Sultan Baybars, 1274 yılında Anadolu’ya girdi. Anadolu’yu İlhanlı tahakkümünden kurtarmak üzere, bir kısım Selçuklu Beylerinin davetiyle 1277’de harekete geçti. Elbistan’da İlhanlı ordusunu bozup, Kayseri’ye girdi. Ancak, idare merkezinden fazla uzaklaştığı için Şam’a döndü. Haziran 1277’de kısa bir rahatsızlıktan sonra 54 yaşında vefat etti. Şam’a defnedildi.

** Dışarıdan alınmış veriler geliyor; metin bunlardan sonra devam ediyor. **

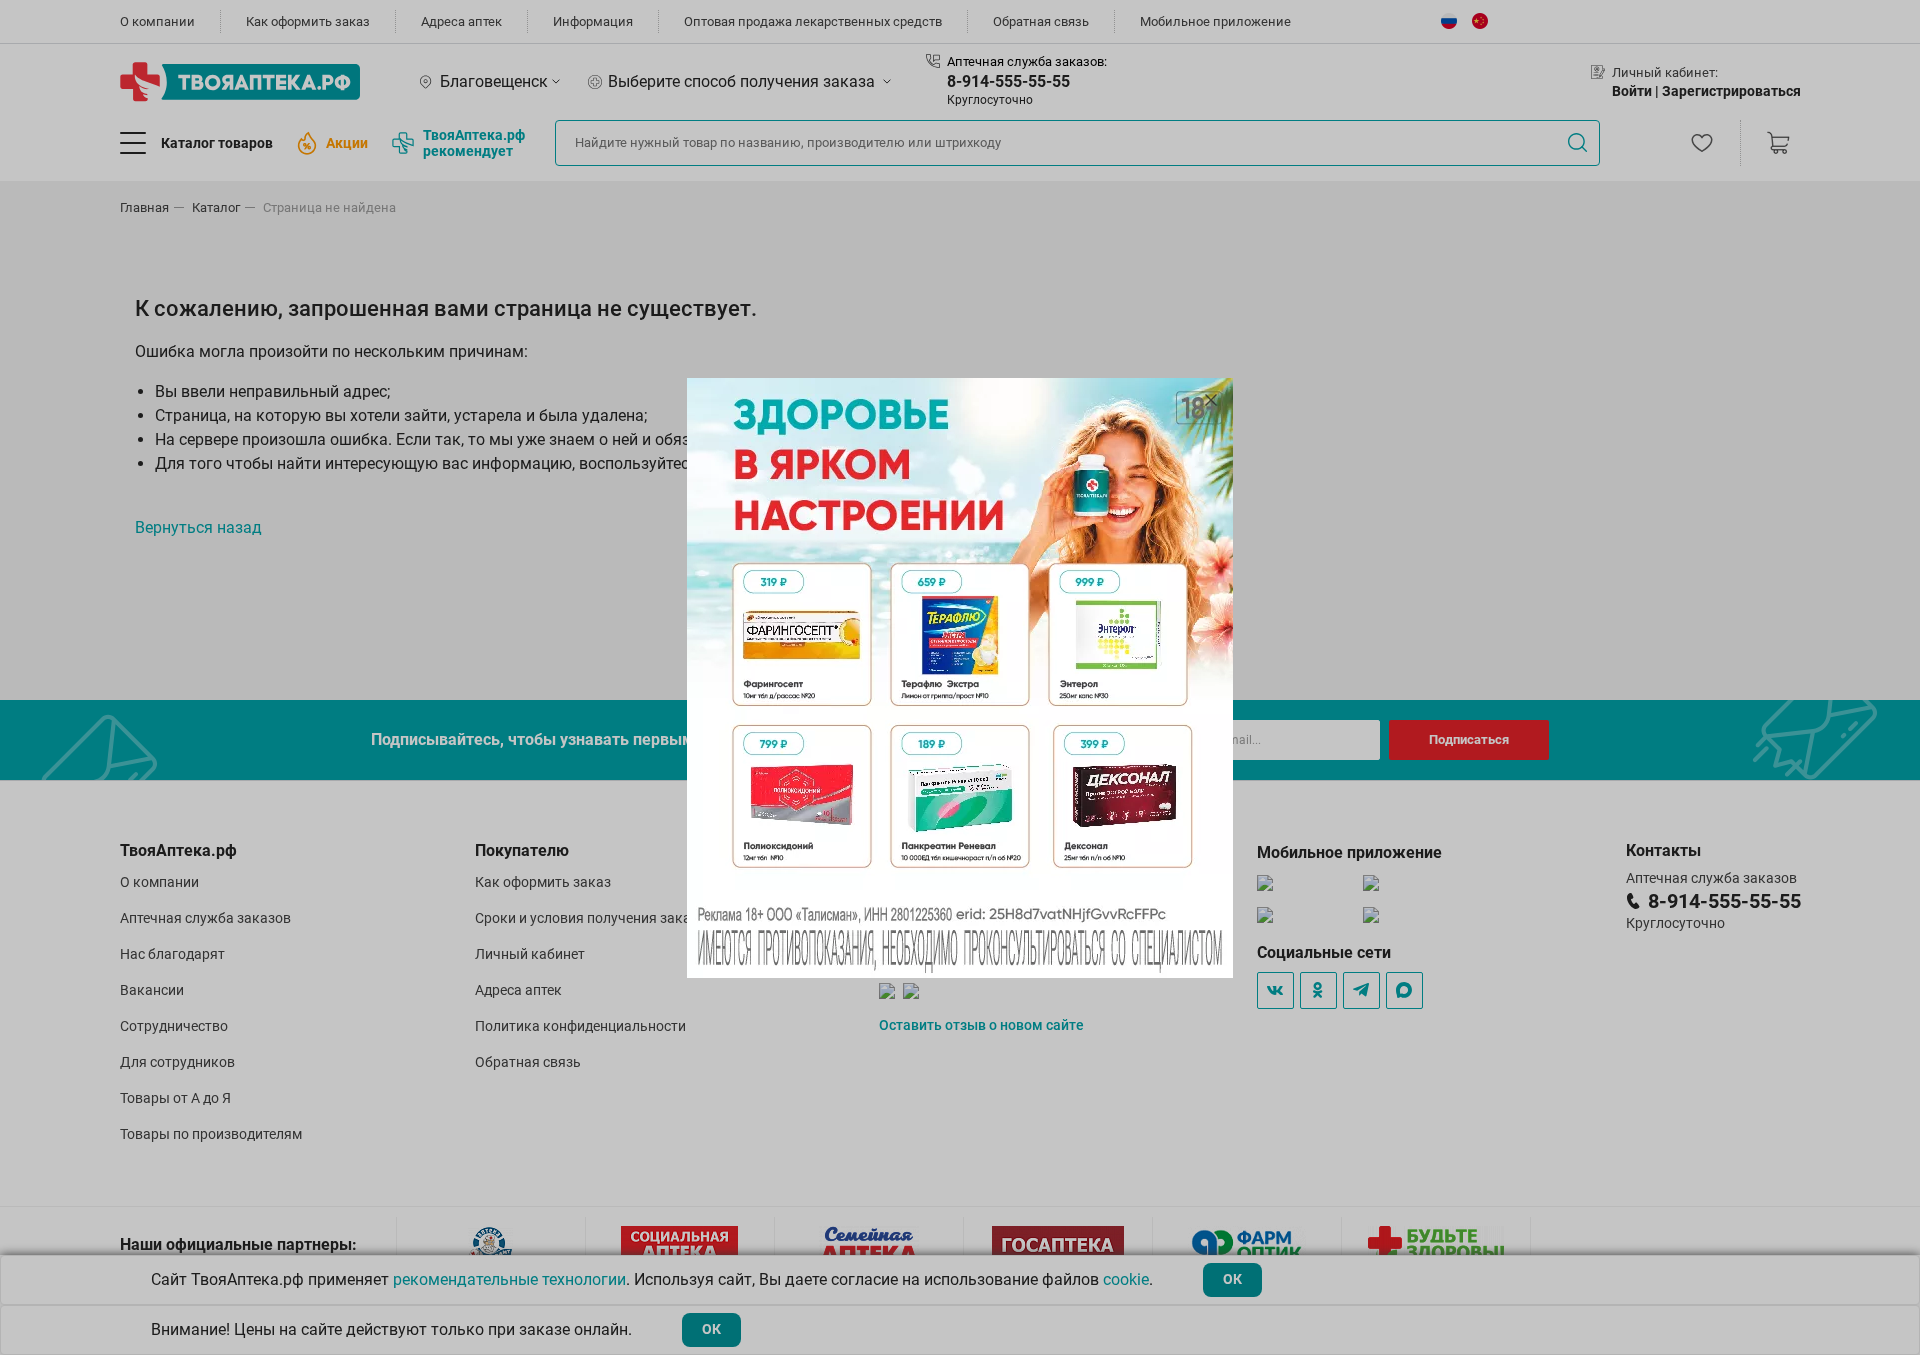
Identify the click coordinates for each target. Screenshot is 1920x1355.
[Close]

Sultan Baybars, Moğol hakimiyetinin Suriye ve Mısır’a taşınmasına kesin şekilde mani olup, Haçlıların iki yüz yıldan fazla süren Ortadoğu işgaline son verdi. Büyük bir kumandan ve devlet adamı olan Baybars, dirayeti sayesinde devletin iç ve dış siyasetini başarı ile yürüttü. Devlet teşkilatında önemli ıslahatlar yaptı.

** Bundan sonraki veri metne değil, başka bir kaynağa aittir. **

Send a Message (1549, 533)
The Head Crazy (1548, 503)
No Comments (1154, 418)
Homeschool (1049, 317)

Baybars’ın yerine oğlu Nasireddin Berke tahta geçti
Baybars’ın ölümü üzerine yerine oğlu Nasireddin Berke geçti. Ancak kısa bir süre sonra emirlerle arası açıldı. Nasireddin Berke 2 yıl sonra kendi isteğiyle tahttan çekildi (1279).

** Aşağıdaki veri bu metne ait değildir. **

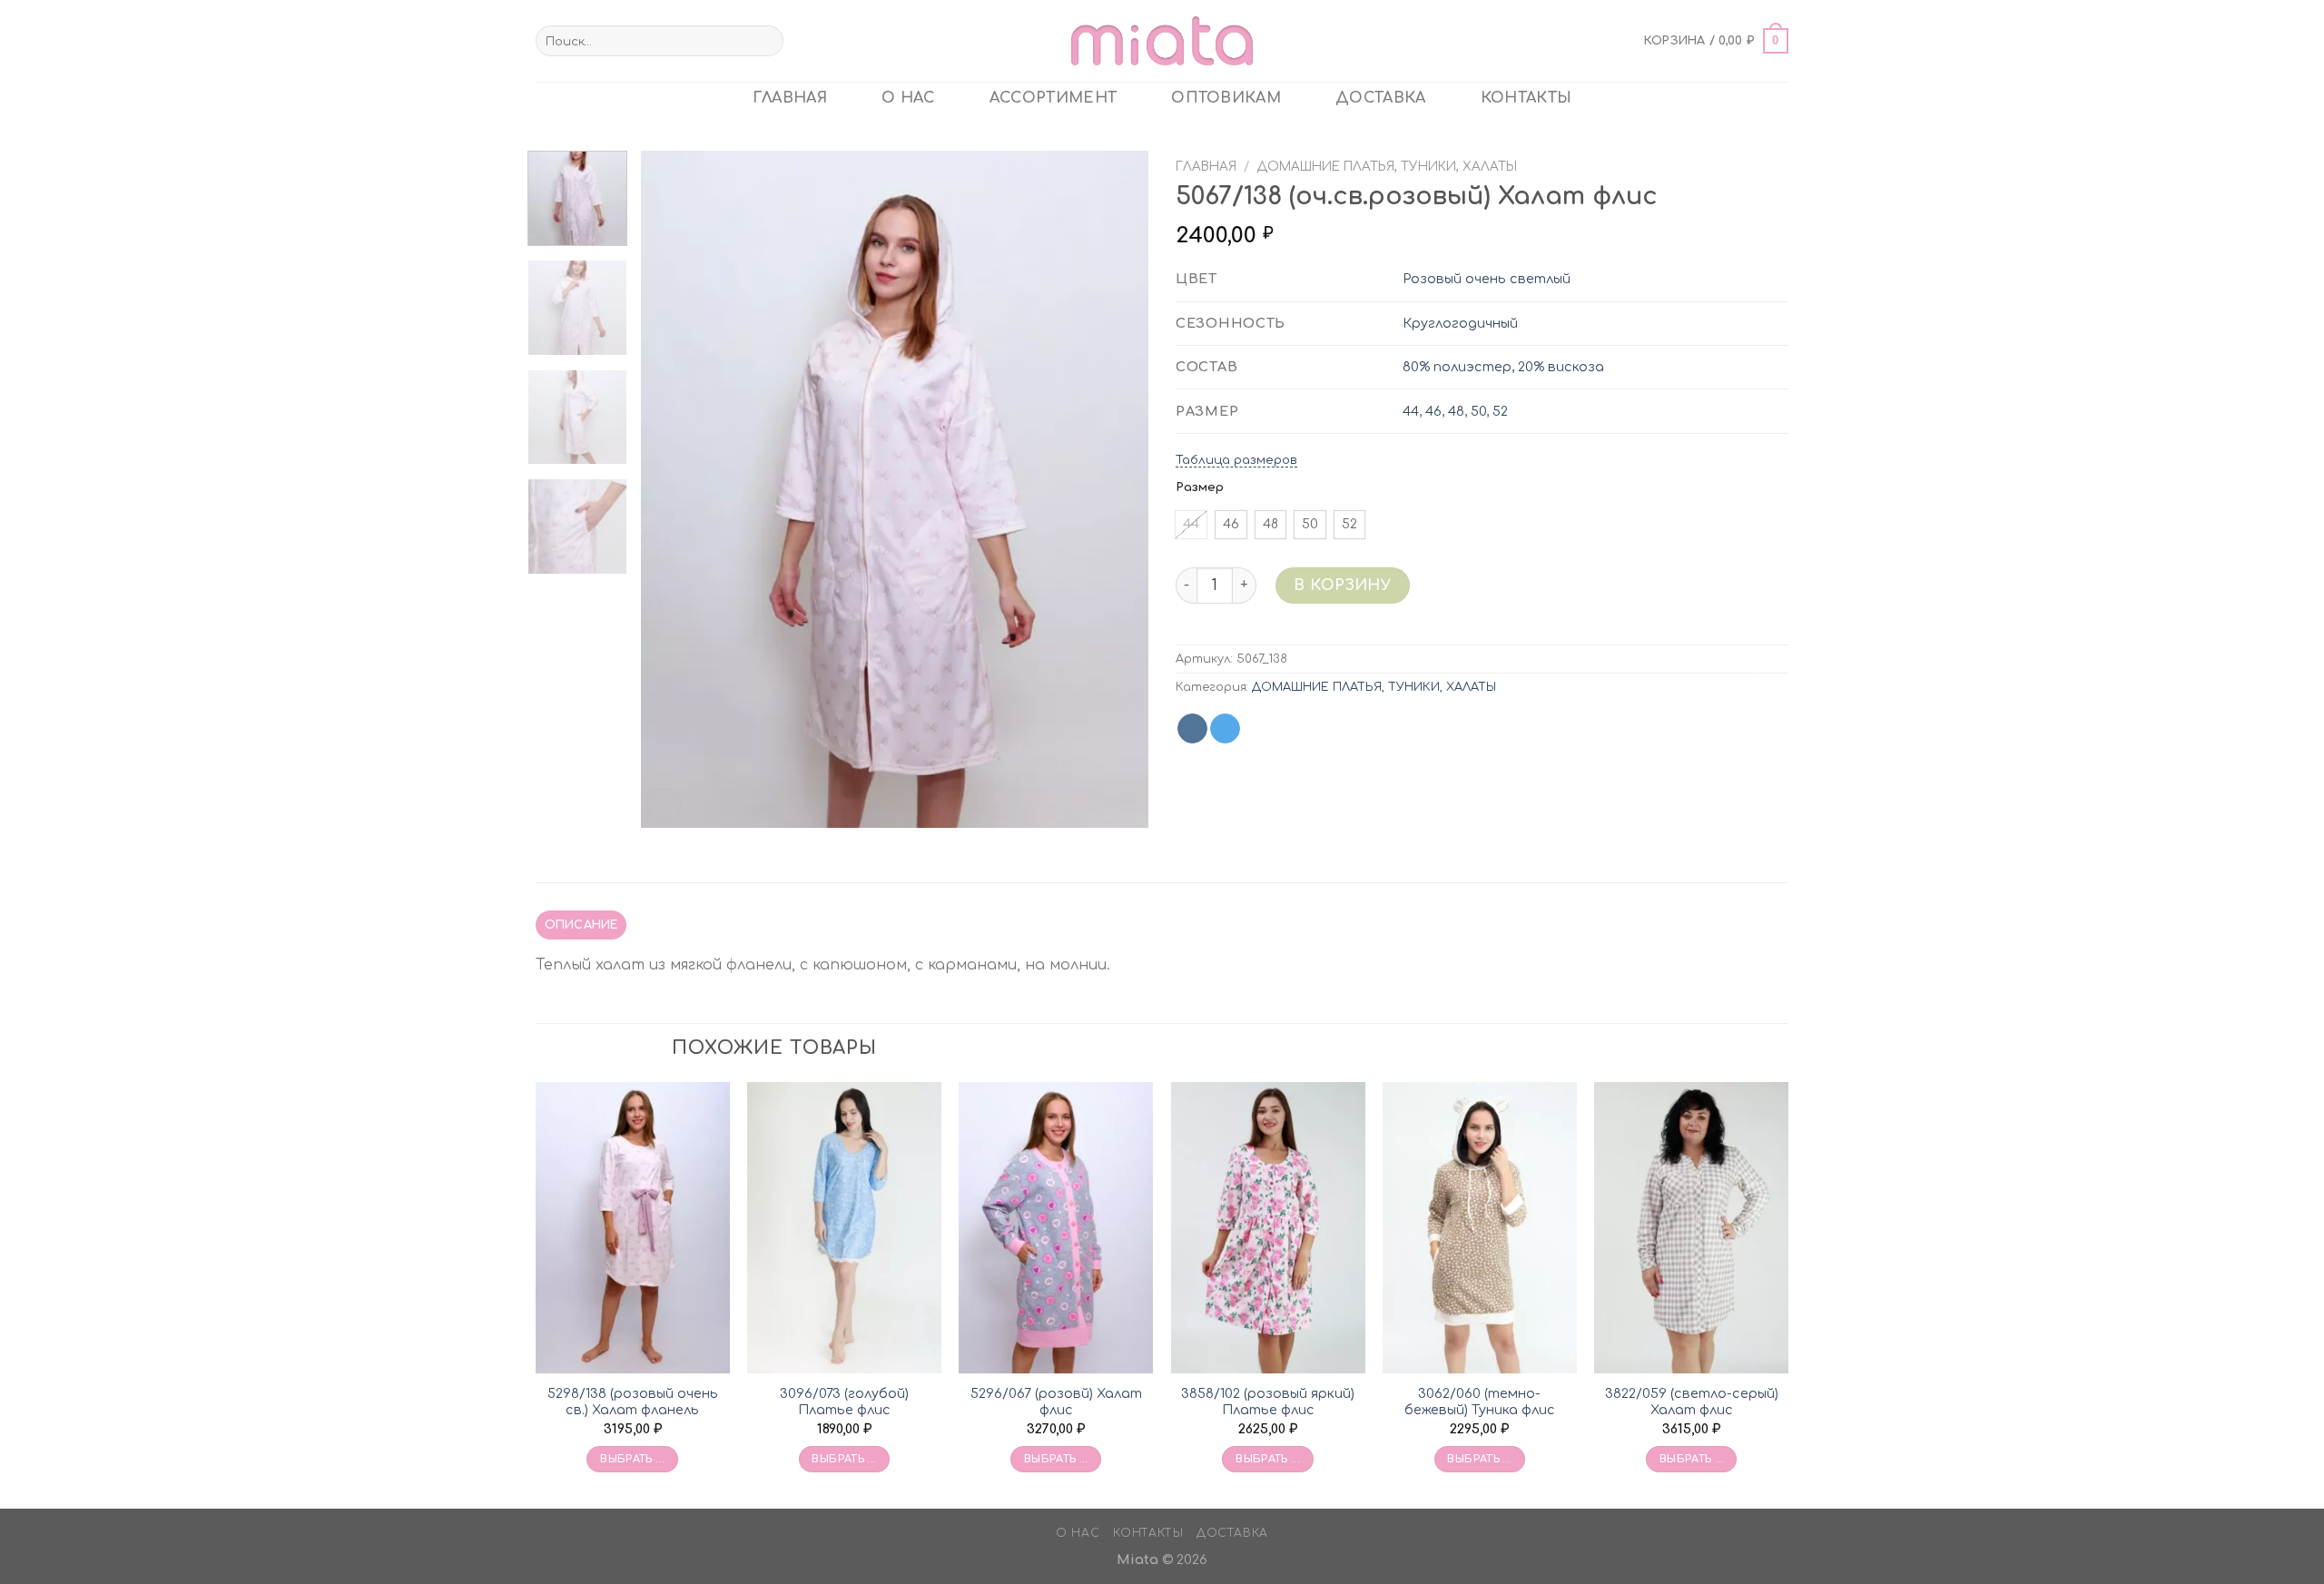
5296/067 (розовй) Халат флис (1056, 1402)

Yerine Baybars’ın diğer oğlu Bedrüddin Sülemiş geçti. Emirlerden Kalavunda saltanat naibi oldu.
Kalavun, Sülemiş’i tahttan indirip sultan oldu
Yeni sultanın küçük yaşta olmasından faydalanan Kalavun, iktidarı ele geçirdi. Kendisine saltanat yolunu açan çalışmalarda bulundu. Sülemiş ve Kalavunadına sikke kesildi ve hutbe okundu. Aynı yılın Kasım ayında ümeranın desteğini alan Kalavun, Sülemiş’i tahttan indirerek, sultanlığını ilan etti.
Kalavun, tahta geçtikten sonra diğer Memluk sultanlarının karşılaştıkları güçlüklerle karşılaştı. İç meselelerini yoluna koyduktan sonra, İlhanlılara karşı Baybars’ın politikasını takip etti. 1280 ve 1281 yılında İlhanlıların Suriye’ye yaptıkları iki seferi bertaraf etti.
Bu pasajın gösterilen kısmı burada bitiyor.